[dm-devel] dm-writeboost testing

Fri Oct 4 15:56:42 UTC 2013

On Fri, 4 Oct 2013, Akira Hayakawa wrote:

> Mikulas,
> 
> Thanks for your pointing out.
> 
> > The problem is that you are using workqueues the wrong way. You submit a 
> > work item to a workqueue and the work item is active until the device is 
> > unloaded.
> > 
> > If you submit a work item to a workqueue, it is required that the work 
> > item finishes in finite time.
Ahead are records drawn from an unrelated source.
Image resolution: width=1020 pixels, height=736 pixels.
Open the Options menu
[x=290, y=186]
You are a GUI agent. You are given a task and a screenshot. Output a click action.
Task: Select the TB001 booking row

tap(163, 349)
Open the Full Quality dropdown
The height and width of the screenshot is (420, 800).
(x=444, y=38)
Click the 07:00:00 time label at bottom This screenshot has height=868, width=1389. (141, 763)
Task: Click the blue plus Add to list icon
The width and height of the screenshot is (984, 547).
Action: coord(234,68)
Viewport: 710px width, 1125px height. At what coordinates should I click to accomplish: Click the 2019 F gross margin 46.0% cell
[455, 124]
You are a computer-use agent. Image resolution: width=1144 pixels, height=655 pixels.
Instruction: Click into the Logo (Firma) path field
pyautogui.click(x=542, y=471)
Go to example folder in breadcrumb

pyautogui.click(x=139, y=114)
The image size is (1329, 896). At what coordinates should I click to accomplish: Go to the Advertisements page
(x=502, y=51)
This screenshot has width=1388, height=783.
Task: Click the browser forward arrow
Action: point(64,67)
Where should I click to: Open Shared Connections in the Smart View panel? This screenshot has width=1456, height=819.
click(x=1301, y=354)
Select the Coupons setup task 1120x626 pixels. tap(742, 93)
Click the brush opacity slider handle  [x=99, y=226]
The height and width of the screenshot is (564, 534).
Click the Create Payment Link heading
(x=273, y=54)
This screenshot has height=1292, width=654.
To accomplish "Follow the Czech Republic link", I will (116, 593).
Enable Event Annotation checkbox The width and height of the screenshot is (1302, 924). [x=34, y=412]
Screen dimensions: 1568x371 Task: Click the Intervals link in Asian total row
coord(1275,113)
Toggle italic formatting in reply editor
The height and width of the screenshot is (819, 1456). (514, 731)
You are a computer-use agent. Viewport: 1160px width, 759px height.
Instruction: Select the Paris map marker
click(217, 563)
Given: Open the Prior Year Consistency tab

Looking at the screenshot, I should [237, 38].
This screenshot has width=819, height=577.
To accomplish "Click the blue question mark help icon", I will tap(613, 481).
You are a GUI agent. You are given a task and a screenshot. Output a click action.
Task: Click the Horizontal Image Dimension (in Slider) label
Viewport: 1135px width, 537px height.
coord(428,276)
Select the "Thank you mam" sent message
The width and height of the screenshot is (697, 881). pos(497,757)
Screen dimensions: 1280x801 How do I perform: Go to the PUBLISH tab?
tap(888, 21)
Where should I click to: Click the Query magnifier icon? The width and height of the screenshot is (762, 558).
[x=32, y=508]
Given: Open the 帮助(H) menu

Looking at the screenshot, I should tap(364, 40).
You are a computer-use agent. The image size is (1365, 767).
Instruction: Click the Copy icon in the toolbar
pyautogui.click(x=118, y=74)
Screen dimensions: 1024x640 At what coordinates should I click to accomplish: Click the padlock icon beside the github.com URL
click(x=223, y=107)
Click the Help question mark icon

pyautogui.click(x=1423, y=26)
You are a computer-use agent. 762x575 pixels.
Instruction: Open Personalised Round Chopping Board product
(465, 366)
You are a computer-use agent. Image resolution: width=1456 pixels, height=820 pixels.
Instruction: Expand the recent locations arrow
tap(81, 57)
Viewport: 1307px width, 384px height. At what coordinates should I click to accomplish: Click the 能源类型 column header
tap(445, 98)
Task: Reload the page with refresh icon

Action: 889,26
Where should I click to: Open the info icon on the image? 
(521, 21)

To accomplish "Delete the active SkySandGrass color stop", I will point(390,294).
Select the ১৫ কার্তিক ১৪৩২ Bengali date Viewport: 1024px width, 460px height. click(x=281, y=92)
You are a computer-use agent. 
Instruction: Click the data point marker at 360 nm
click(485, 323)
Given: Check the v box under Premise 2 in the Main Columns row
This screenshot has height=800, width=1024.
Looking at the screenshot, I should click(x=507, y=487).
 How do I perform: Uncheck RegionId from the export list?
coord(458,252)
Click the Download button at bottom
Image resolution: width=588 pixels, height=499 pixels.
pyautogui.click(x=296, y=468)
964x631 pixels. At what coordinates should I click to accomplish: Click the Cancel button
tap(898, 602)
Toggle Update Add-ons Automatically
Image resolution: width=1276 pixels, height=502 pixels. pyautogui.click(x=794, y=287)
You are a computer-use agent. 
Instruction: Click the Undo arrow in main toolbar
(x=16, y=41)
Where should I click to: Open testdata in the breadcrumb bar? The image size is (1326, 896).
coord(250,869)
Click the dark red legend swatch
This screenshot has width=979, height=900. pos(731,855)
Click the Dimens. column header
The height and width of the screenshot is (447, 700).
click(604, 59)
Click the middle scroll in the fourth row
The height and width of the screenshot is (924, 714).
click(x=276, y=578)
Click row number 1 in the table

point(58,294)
Otherwise, it may stall stall other tasks. 
> > The deadlock when I terminate Xserver is caused by this - the nvidia 
> > driver tries to flush system workqueue and it waits for all work items to 
> > terminate - but your work items don't terminate.
> > 
> > If you need a thread that runs for a long time, you should use 
> > kthread_create, not workqueues (see this 
> > http://people.redhat.com/~mpatocka/patches/kernel/dm-crypt-paralelizace/old-3/dm-crypt-encryption-threads.patch 
> > or this 
> > http://people.redhat.com/~mpatocka/patches/kernel/dm-crypt-paralelizace/old-3/dm-crypt-offload-writes-to-thread.patch 
> > as an example how to use kthreads).
> 
> But I see no reason why you recommend
> using a kthread for looping job
> instead of putting a looping work item
> into a single-threaded not-system workqueue.
>
> For me, they both seem to be working.

As I said, the system locks up when it tries to flush the system 
workqueue. This happens for example when terminating Xwindow with the 
nvidia binary driver, but it may happen in other parts of the kernel too. 
The fact that it works in your setup doesn't mean that it is correct.

> Is it documented that
> looping job should not be put into
> any type of workqueue?

It is general assumption when workqueues were created. Maybe it's not 
documented.

> You are only mentioning that
> putting a looping work item in system_wq
> is the wrong way since
> nvidia driver flush the workqueue.
> 
> Akira

Mikulas